Debut en el largometraje del actor Luis Ziembrowski, Lumpen es un film que incomoda, irrita, raspa, satura. Por momentos parece anclado en cierta estética orgullosamente marginal propia de otra época, con esa fusión de grotesco y sordidez sobreactuada que uno podría asociar a un Jorge Polaco, por ejemplo. Al mismo tiempo, las pretensiones reflexivas de Lumpen sobre el tema del cine dentro del cine inflan el relato y lo vuelven confuso y deshilachado hasta la extenuación.

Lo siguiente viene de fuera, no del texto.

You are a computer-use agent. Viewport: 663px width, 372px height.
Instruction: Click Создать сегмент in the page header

Estamos en alguna esquina derruida del conurbano bonaerense, un foco de roña y fascismo en donde Bruno (Sergio Boris) intenta sobrevivir junto a su hijo adolescente (Alan Daicz), lidiando con diversos personajes siniestros que habitan el barrio. Mientras el chico se obsesiona con una cámara filmadora que pertenecía a su padre, éste se interna en un laberinto de paranoia al sentir que no puede proteger a su hijo en ese escenario de miserias.

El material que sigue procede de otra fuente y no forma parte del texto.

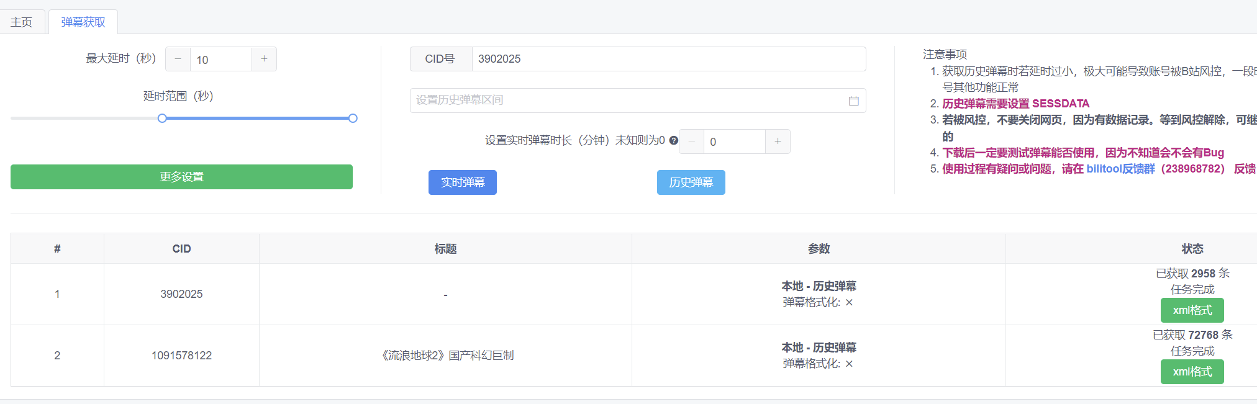Click right handle of delay range slider
The image size is (1257, 404).
tap(353, 118)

Todo indica que la historia transcurre a comienzos de 2002, en aquella extrañísima Argentina en donde la incertidumbre política buscaba sosiego en las asambleas vecinales. En la ficción se lee claramente ese marco de protestas y ansiedad (animado por una esperpéntica militante trotskista), pero aquí lo interesante es que este contexto se sugiere principalmente a través de una meticulosa percusión (bombos, tiros, arengas callejeras, noticias en la tele o en la radio) que inflama el fuera de campo y logra transmitir la angustia de ese tiempo histórico particular. El punto más alto del film reside sin dudas en el fértil tejido de la banda sonora.

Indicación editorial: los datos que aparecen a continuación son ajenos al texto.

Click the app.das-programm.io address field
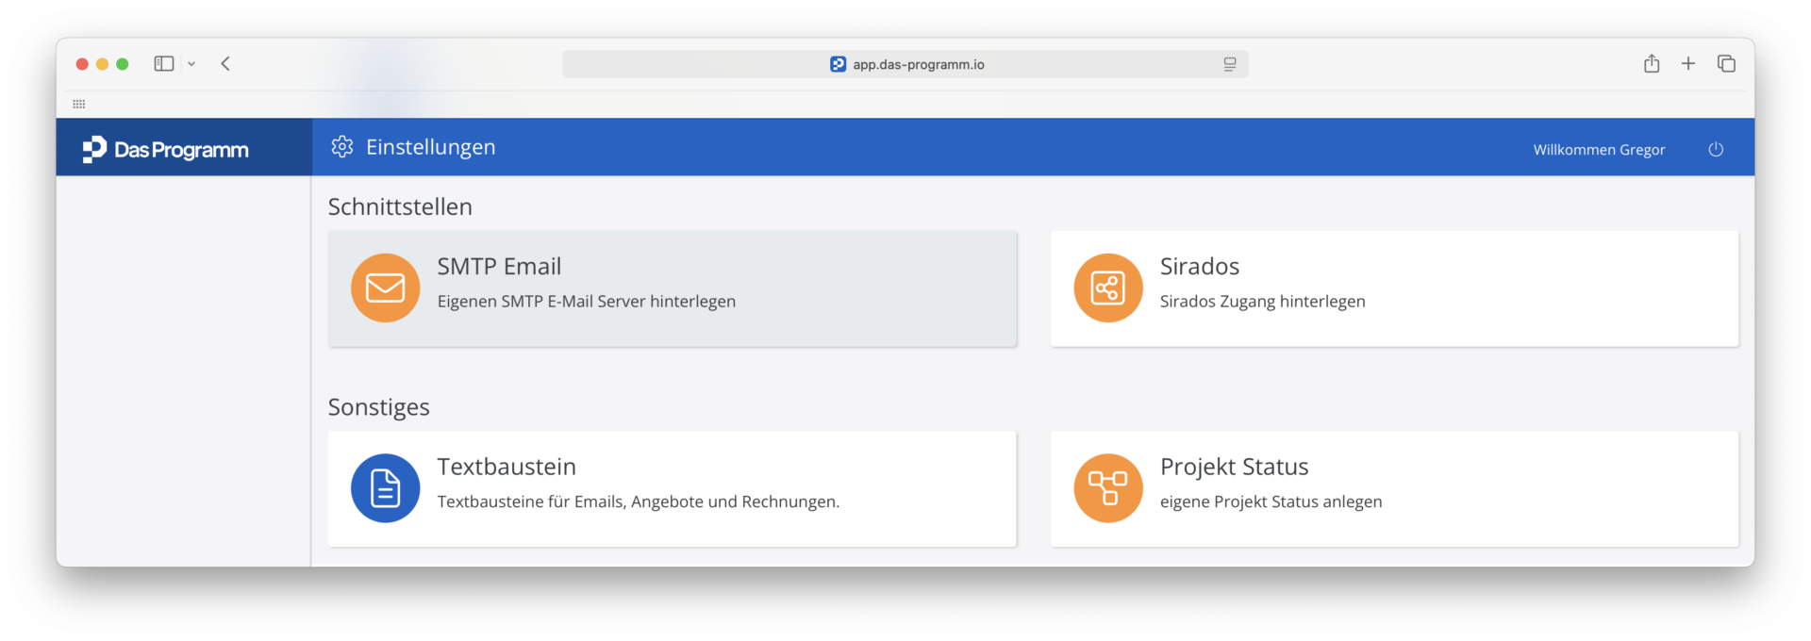The height and width of the screenshot is (641, 1811). (906, 64)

“No estoy contando la película desde el punto de vista de los héroes, sino desde el lado de los canallas”, dijo Luis Ziembrowski en la charla posterior a la proyección del film, decisión de riesgo que el relato lleva hasta sus últimas consecuencias al hacer que todos los personajes nos generen algún grado de rechazo o desconfianza. Lo reitero: ver Lumpen fue una experiencia agotadora. Y sin embargo, a pesar de sus debilidades, hoy se me aparece como una película increíblemente urgente y pegajosa. Uno no puede desprenderse de esas imágenes rabiosas que retornan una y otra vez como si fueran martillazos, y es justamente esa capacidad para agitar la percepción -y las ideas- lo que distingue a Lumpen de otras indolentes óperas primas nacionales que compitieron en este festival. La diferencia central es que esta película está viva. Respira. Es la obra desesperada y honesta de un artista hambriento, que necesita aullar y que está dispuesto a sangrar.